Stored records
####################

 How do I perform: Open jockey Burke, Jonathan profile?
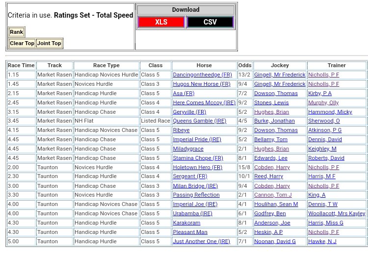[274, 121]
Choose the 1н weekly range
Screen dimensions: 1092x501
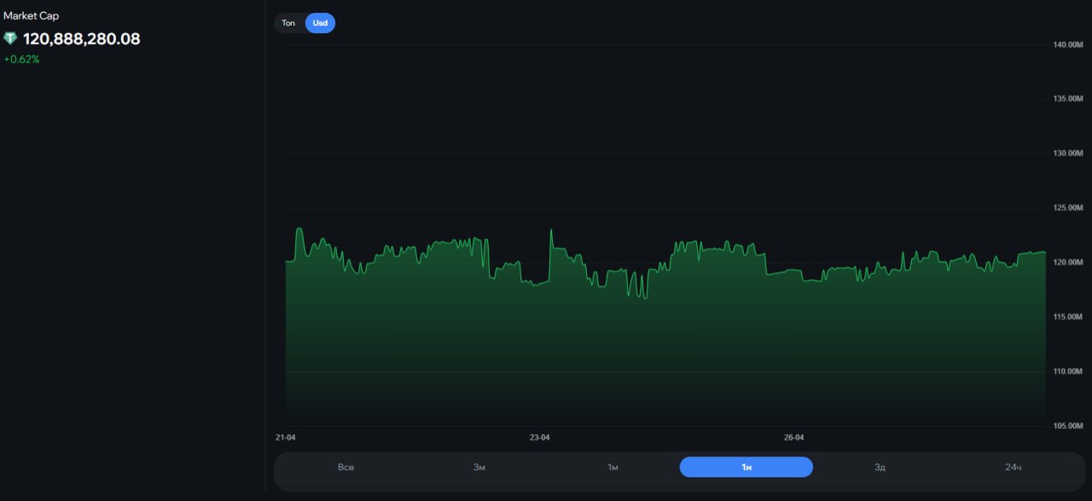click(746, 467)
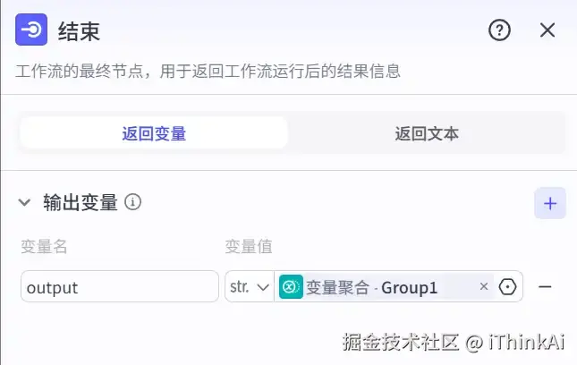Click the 变量值 column label
The image size is (577, 365).
tap(249, 246)
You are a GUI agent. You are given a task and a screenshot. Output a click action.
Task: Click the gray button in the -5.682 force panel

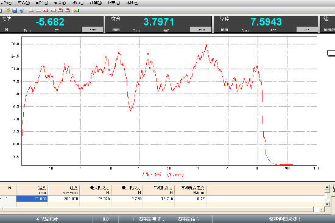click(x=93, y=30)
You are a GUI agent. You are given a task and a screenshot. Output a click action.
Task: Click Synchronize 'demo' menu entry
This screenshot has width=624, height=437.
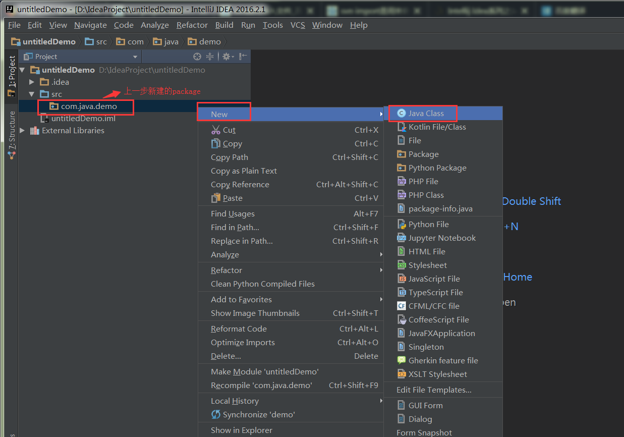tap(258, 415)
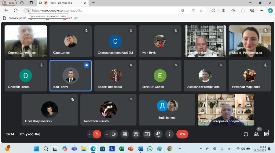
Task: Open the Lenovo Support bookmark
Action: click(x=14, y=18)
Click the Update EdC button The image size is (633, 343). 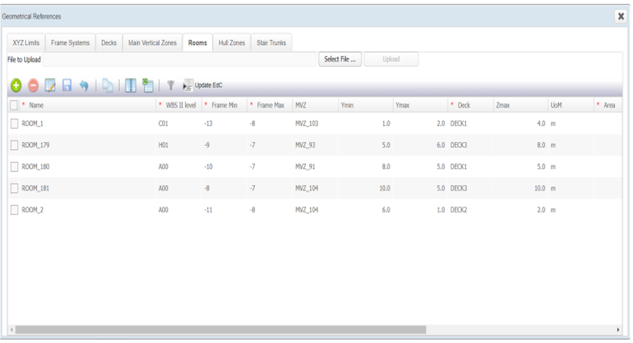point(202,85)
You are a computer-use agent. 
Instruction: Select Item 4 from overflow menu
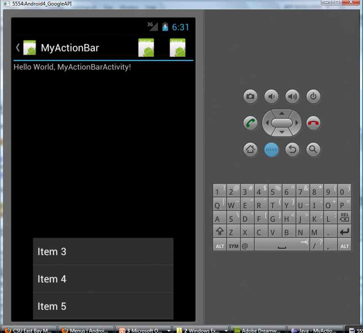[x=103, y=279]
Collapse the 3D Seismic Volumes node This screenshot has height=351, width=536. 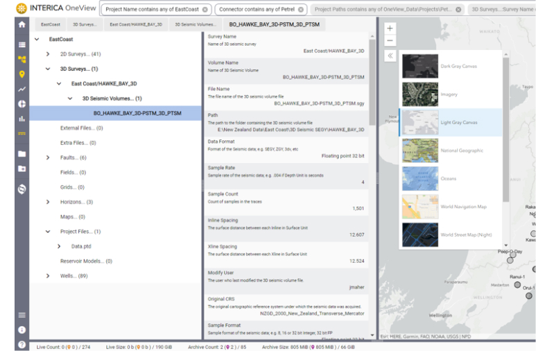coord(70,99)
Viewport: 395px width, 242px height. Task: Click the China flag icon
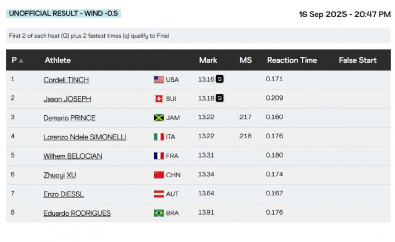click(x=159, y=175)
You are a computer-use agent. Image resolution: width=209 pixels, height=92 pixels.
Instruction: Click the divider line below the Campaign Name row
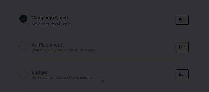click(104, 33)
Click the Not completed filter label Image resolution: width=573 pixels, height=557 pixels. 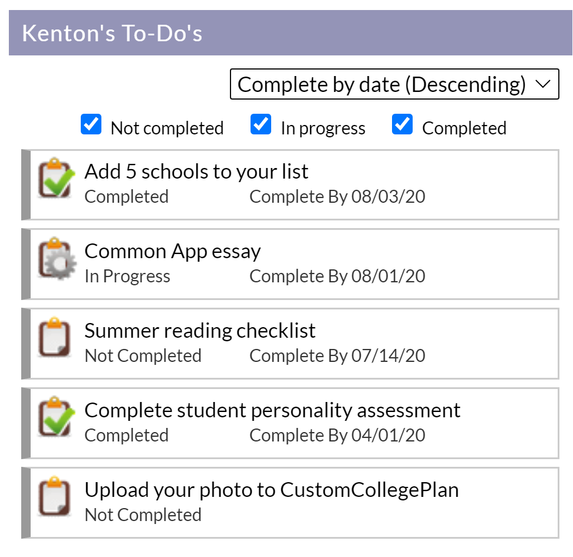pos(167,128)
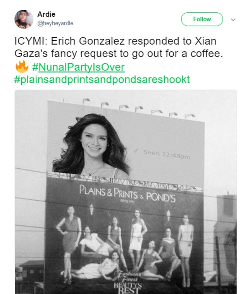Screen dimensions: 248x294
Task: Click the checkmark beside Seen 12:48pm
Action: [136, 150]
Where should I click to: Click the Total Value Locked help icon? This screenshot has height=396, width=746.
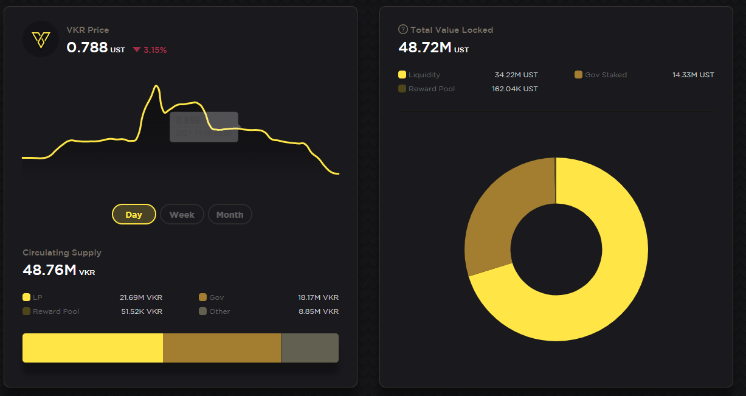tap(402, 29)
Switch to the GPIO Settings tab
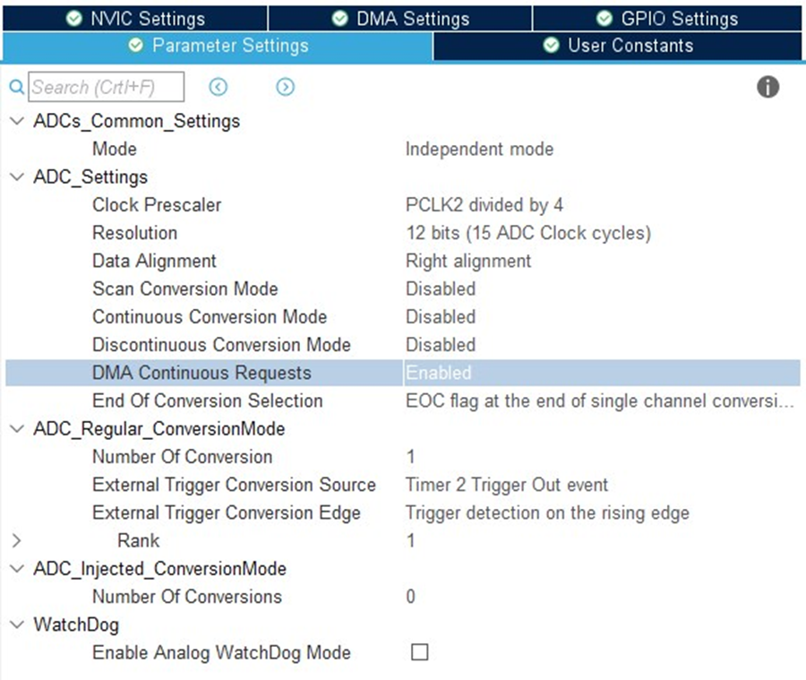Image resolution: width=806 pixels, height=680 pixels. click(666, 19)
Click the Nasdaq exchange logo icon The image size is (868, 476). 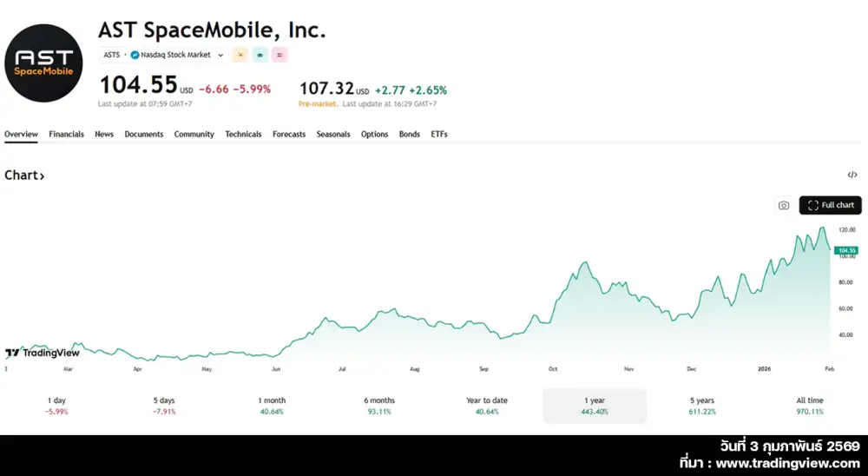pos(135,55)
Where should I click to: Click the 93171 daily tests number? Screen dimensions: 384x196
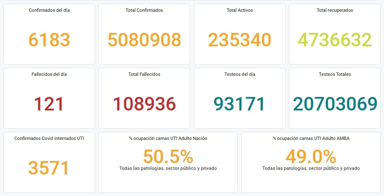[x=239, y=104]
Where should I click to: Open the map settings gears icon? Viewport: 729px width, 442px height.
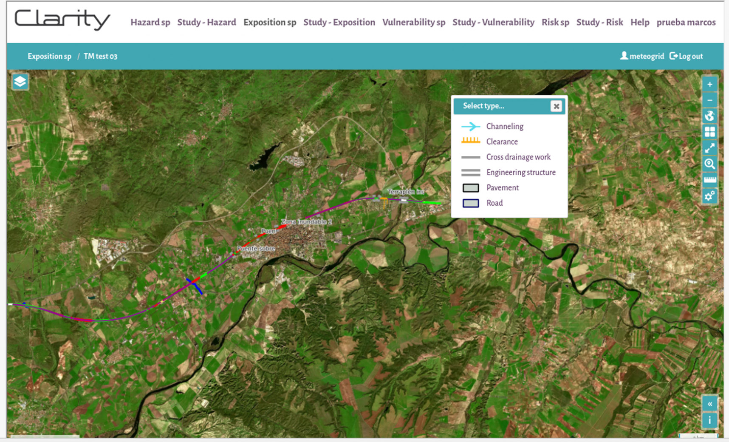point(709,196)
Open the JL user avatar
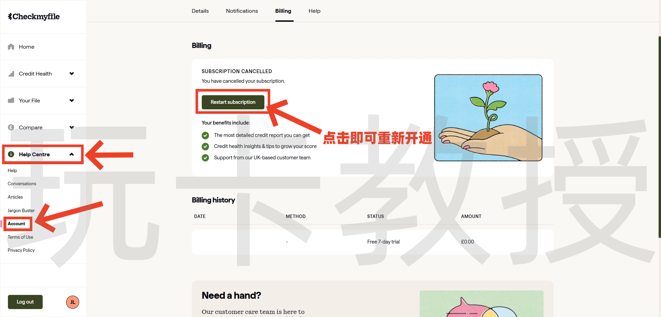 point(73,302)
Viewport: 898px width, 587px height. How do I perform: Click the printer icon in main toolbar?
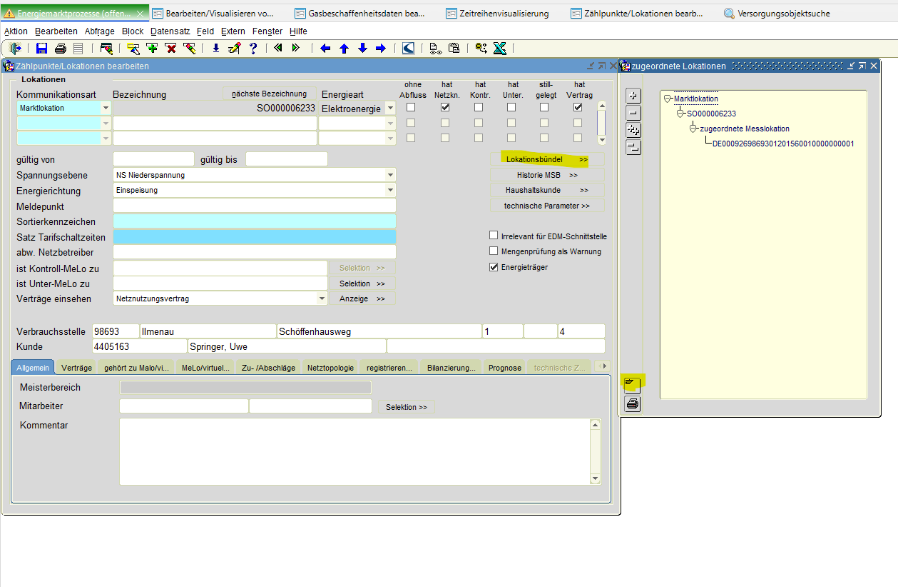(61, 49)
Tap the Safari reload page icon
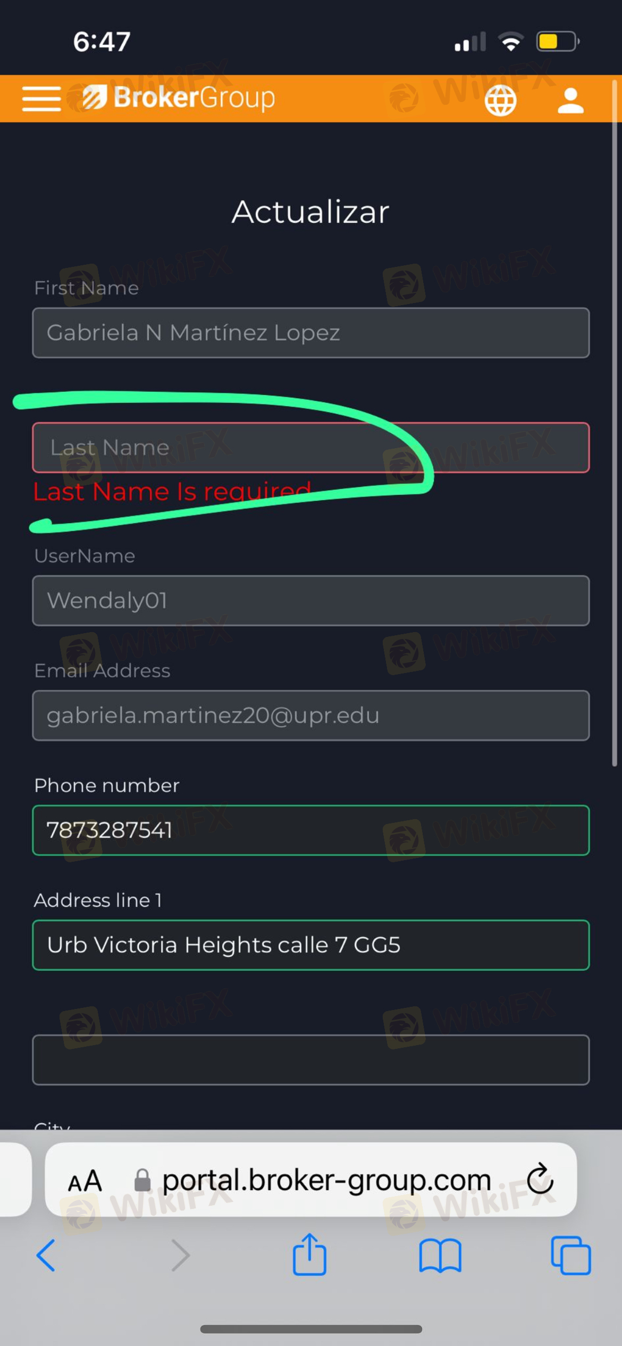Image resolution: width=622 pixels, height=1346 pixels. 540,1179

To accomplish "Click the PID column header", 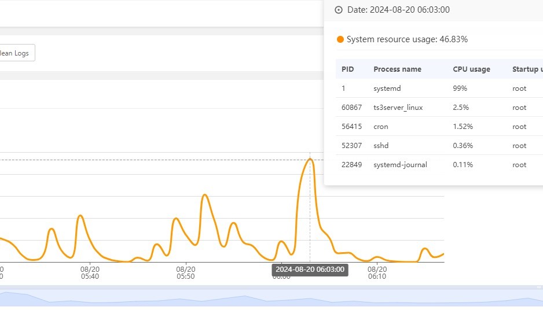I will coord(348,69).
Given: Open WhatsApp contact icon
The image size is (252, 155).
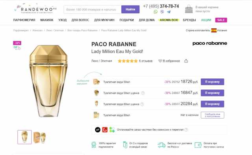Looking at the screenshot, I should click(156, 12).
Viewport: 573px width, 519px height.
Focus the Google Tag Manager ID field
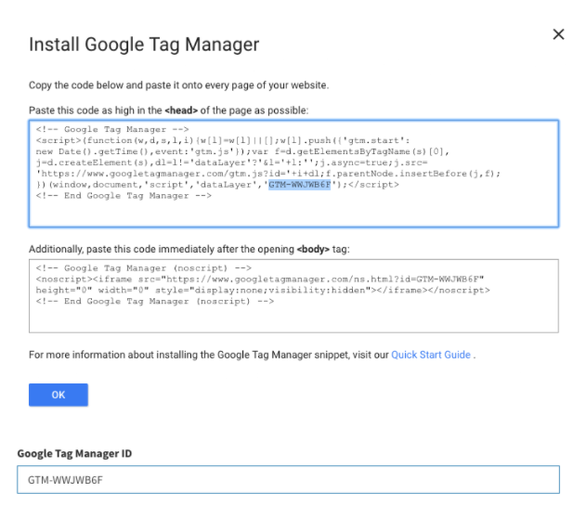pos(288,479)
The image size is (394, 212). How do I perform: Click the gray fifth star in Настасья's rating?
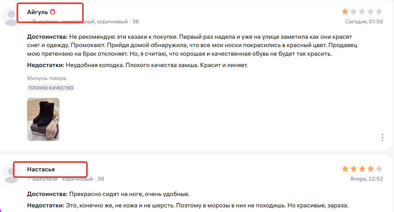(378, 169)

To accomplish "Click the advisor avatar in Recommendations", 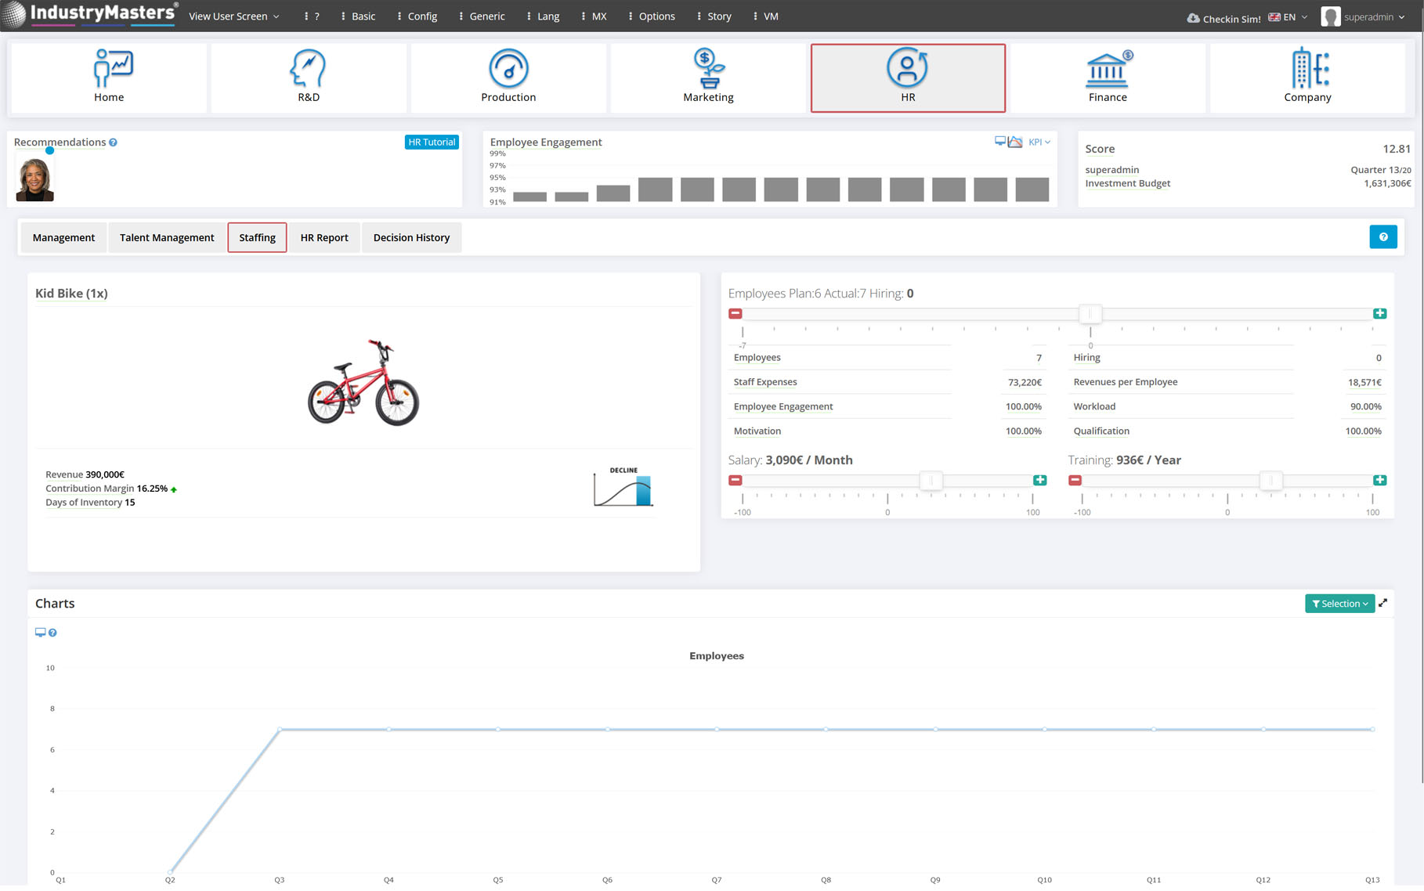I will [x=34, y=180].
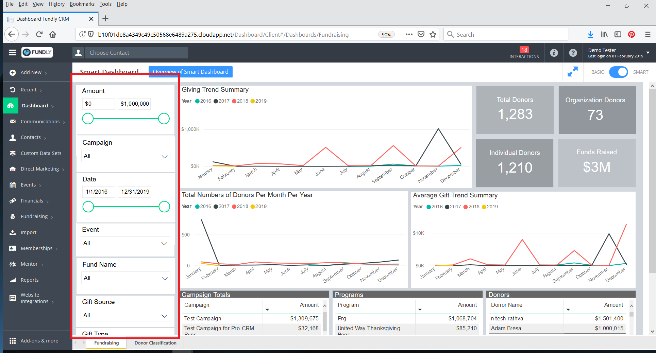Expand dashboard to fullscreen with arrows icon
Image resolution: width=656 pixels, height=353 pixels.
click(573, 72)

####################

WHAT TO PRODUCE:
Look through the entries. Copy out each line with "agent" in it.

TASK OUTPUT:
You are a GUI agent. You are given a task and a screenshot. Output a click action.
You are a GUI agent. You are given a task and a screenshot. Output a click action.
You are a computer-use agent. 
You are a computer-use agent. Image resolution: width=209 pixels, height=92 pixels.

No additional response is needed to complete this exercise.